From investing through the modern data stack era (DBT, Fivetran, and the analytics explosion) to now investing at the frontier of AI infrastructure and applications at Amplify Partners, Sarah Catanzaro has spent years at the intersection of data, compute, and intelligence—watching categories emerge, merge, and occasionally disappoint.

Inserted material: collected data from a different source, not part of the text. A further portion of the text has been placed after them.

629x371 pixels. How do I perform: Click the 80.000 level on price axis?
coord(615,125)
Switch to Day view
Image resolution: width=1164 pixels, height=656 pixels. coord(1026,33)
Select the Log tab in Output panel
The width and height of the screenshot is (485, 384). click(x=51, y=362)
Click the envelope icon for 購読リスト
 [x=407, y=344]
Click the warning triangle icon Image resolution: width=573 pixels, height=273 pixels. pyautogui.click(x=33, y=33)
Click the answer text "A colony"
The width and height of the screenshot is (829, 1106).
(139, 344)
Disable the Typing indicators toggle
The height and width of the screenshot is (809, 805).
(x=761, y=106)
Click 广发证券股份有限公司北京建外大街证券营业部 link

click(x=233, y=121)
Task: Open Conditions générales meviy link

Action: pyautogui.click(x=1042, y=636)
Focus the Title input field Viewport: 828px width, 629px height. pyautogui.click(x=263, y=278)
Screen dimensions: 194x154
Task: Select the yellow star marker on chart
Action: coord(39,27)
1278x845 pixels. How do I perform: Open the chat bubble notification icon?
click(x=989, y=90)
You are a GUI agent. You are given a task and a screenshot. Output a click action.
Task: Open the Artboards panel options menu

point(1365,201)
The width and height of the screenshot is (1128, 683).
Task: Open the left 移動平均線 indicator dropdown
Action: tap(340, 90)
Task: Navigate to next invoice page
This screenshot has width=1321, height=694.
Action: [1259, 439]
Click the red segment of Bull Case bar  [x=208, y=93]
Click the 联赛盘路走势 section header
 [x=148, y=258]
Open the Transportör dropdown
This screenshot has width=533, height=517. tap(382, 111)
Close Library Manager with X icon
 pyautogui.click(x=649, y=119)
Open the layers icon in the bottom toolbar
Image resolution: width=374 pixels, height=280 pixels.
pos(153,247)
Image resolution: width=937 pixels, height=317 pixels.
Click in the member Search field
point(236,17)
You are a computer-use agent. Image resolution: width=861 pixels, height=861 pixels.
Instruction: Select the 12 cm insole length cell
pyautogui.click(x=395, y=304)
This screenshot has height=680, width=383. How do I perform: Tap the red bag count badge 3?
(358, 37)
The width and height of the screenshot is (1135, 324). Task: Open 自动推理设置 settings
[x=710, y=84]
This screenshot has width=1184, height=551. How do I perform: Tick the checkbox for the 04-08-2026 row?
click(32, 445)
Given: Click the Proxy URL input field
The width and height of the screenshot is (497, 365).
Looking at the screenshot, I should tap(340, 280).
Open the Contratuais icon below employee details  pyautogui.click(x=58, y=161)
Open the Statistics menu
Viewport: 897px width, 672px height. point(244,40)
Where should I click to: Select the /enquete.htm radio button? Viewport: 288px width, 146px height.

We caught up with Sarah live at NeurIPS 2025 to dig into the state of AI startups heading into 2026: why $100M+ seed rounds with no near-term roadmap are now the norm (and why that terrifies her), what the DBT-Fivetran merger really signals about the modern data stack (spoiler: it's not dead, just ready for IPO), how frontier labs are using DBT and Fivetran to manage training data and agent analytics at scale, why data catalogs failed as standalone products but might succeed as metadata services for agents, the consumerization of AI and why personalization (memory, continual learning, K-factor) is the 2026 unlock for retention and growth, why she thinks RL environments are a fad and real-world logs beat synthetic clones every time, and her thesis for the most exciting AI startups: companies that marry hard research problems (RAG, rule-following, continual learning) with killer applications that were simply impossible before.

We discuss:

  • The DBT-Fivetran merger: not the death of the modern data stack, but a path to IPO scale (targeting $600M+ combined revenue) and a signal that both companies were already winning their categories

  • How frontier labs use data infrastructure: DBT and Fivetran for training data curation, agent analytics, and managing increasingly complex interactions—plus the rise of transactional databases (RocksDB) and efficient data loading (Vortex) for GPU-bound workloads

  • Why data catalogs failed: built for humans when they should have been built for machines, focused on discoverability when the real opportunity was governance, and ultimately subsumed as features inside Snowflake, DBT, and Fivetran

  • The $100M+ seed phenomenon: raising massive rounds at billion-dollar valuations with no 6-month roadmap, seven-day decision windows, and founders optimizing for signal ("we're a unicorn") over partnership or dilution discipline

  • Why world models are overhyped but underspecified: three competing definitions, unclear generalization across use cases (video games ≠ robotics ≠ autonomous driving), and a research problem masquerading as a product category

  • The 2026 theme: consumerization of AI via personalization—memory management, continual learning, and solving retention/churn by making products learn skills, preferences, and adapt as the world changes (not just storing facts in cursor rules)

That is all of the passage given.